*** Block opens ***

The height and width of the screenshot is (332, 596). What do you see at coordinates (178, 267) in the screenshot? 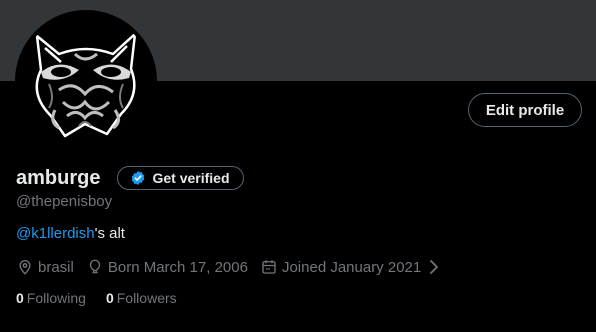
I see `born-text: Born March 17, 2006` at bounding box center [178, 267].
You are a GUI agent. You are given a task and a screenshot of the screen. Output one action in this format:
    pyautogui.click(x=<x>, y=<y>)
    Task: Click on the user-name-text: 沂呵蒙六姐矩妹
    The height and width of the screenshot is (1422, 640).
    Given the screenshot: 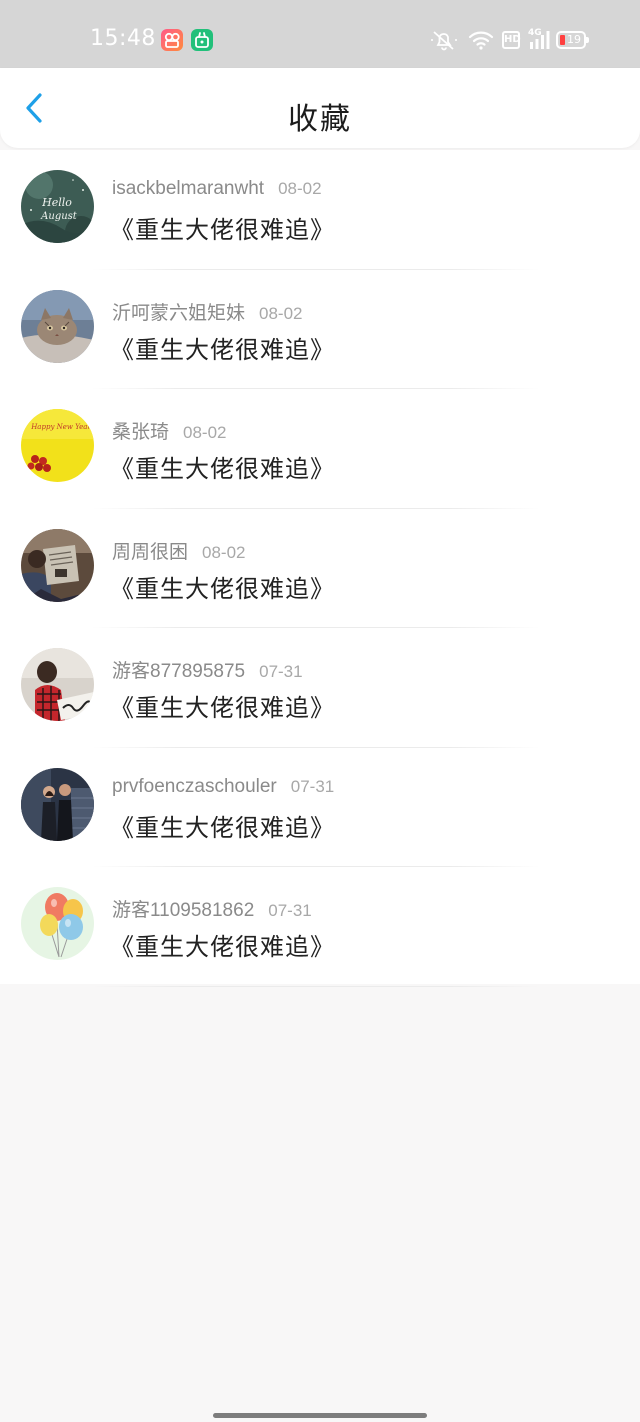 What is the action you would take?
    pyautogui.click(x=179, y=313)
    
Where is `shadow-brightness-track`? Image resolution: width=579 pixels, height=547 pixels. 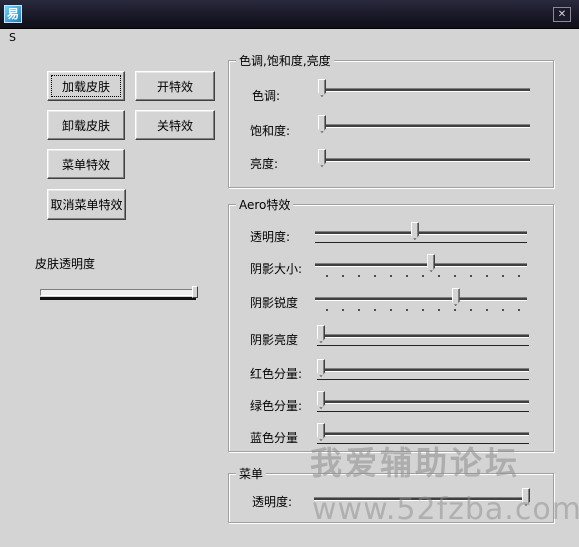
shadow-brightness-track is located at coordinates (423, 336).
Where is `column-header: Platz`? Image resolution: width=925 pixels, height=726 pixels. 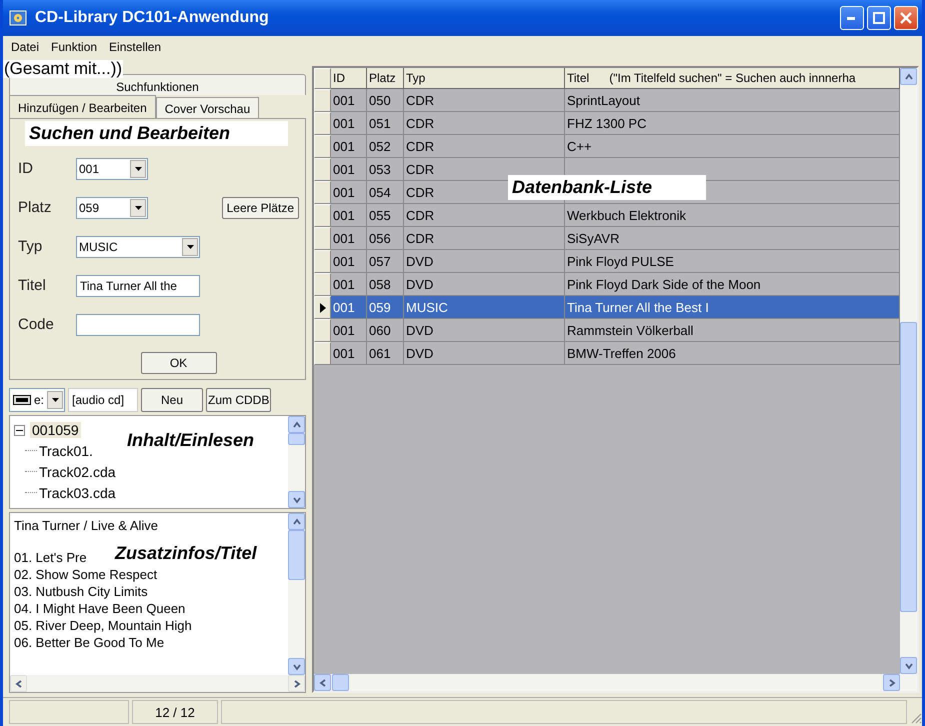
column-header: Platz is located at coordinates (386, 78).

*** Block closes ***

YOUR OBJECTIVE: Reproduce the material from the line with "pixels, height=547 pixels." up to and including the line with "shadow-brightness-track is located", replacing "Image resolution" with "Screen size" and leaving everything else unchanged. Omit the pictures from your answer.

ANSWER SECTION:
Where is `shadow-brightness-track`? Screen size: width=579 pixels, height=547 pixels. 
shadow-brightness-track is located at coordinates (423, 336).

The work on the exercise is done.